Anche tutti i loro vari sottoposti, presidenti, vicepresidenti, sottovice, amministratori, segretari, sottosegretari, dipendenti, ecc. ecc. degli enti/aziende distribuiti qua e là sulla Terra e che fanno parte di ognuna di queste categorie (centrali, filiali, sottofiliali, appaltate, convenzionate, indotte, ecc.) hanno comunque le loro responsabilità in quanto, a cascata, "NON POSSONO NON CONOSCERE" (come direbbe un certo Tonino...) almeno una parte delle scomode verità nascoste dalle entità per cui lavorano, da cui dipendono e a cui sono "legati" mani e piedi...
Credo che i difensori d'ufficio di questi "NEMICI PUBBLICI N° 1" dell'umanità possano addurre ogni scusa possibile e utilizzare ogni motivazione razionale o irrazionale per giustificare agli occhi della gente i comportamenti dei loro "clienti", ma sono sempre più convinto che, nonostante facciano sforzi sovrumani per riuscirci, ormai (grazie anche ad Internet) riescono a tirare fuori sempre più spesso solo "aria fritta"...
Postato da: Gioma Ulisse & C. | 14.07.06 08:45
Cavolo sig. Ministro, ma non si è accorto che la guerra è finita ?
Ancora a parlare di tangentopoli ! Ma non è che il suo libro ha venduto solo 5 copie ? Quelle comprate da lei e la sua famiglia ?
Quando comincerà a parlare di argomenti seri ?
Il suo vuole essere un tributo d'onore a tangentopoli, senza la quale lei oggi non sarebbe nessuno ???
Postato da: Marco Tullio | 14.07.06 08:44
Sono deluso da Antonio Di Pietro.
Il confronto con noi elettori è arrivato a zero.
Ormai è evidente che questo blog aveva uno scopo puramente propagandistico, e la sua morte sta arrivando lenta ma inesorabile.
Postato da: Aldo Brandi | 14.07.06 08:39
Questa vicenda mi ricorda (sebbene con diverse proporzioni) il caso Telekom-Serbia.
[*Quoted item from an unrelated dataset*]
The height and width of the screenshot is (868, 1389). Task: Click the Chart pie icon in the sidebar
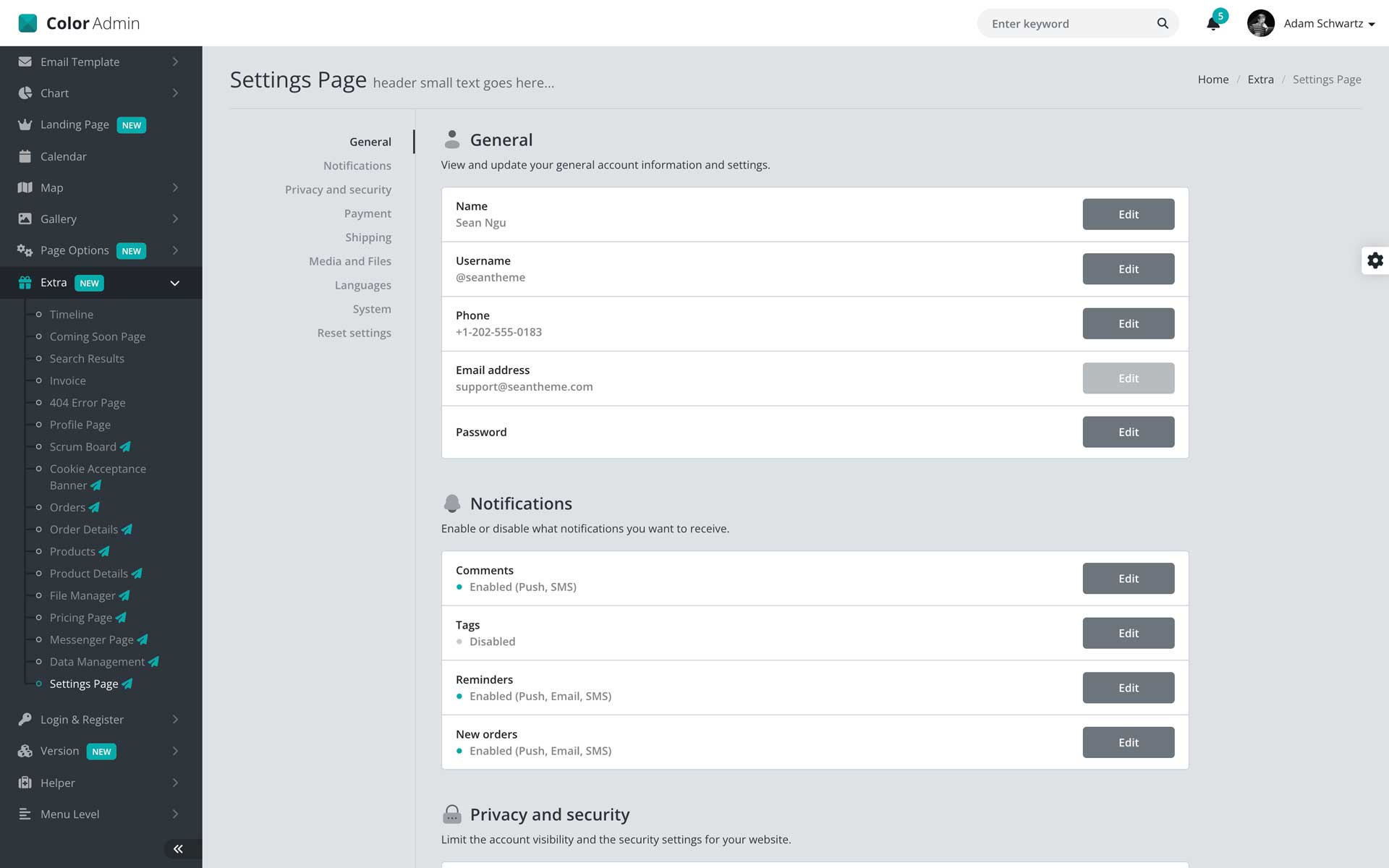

Questi articoli su Tangentopoli sono molto utili per chi ha la memoria corta.
Postato da: Antonio Piras | 14.07.06 08:35
bello qesto ripasso su tangentopoli.. soprattutto in un Paese come il nostro, dalla memoria terribilmente corta, delicatissimo punto debole dell'Italia...
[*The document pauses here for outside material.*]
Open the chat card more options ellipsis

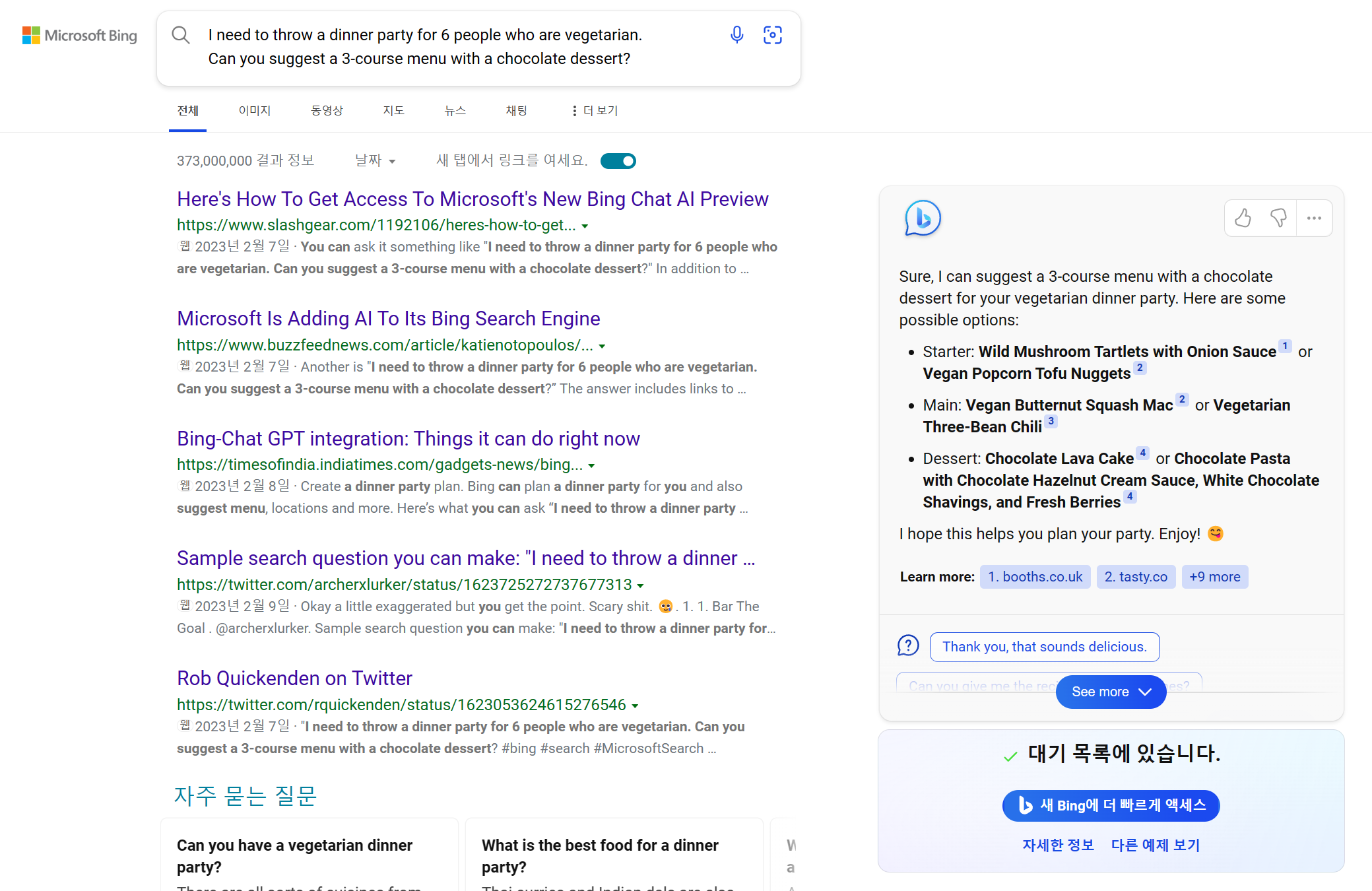tap(1314, 218)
Postato da: Emmanuele Congiu | 14.07.06 05:25
Caro Ministro, domani sono attese le sentenze su calciopoli. Sarebbe bello poter avere un tuo commento a caldo.
Saluti.
Postato da: michele martelli | 14.07.06 00:08
http://etleboro.blogspot.com/2006/07/il-lingotto-nelle-casseforti-di.html
volevo farle presente questo articolo e chiederle (che in tutti i casi sara una smentita^^) cosa ne pensa della parte che la riguarda.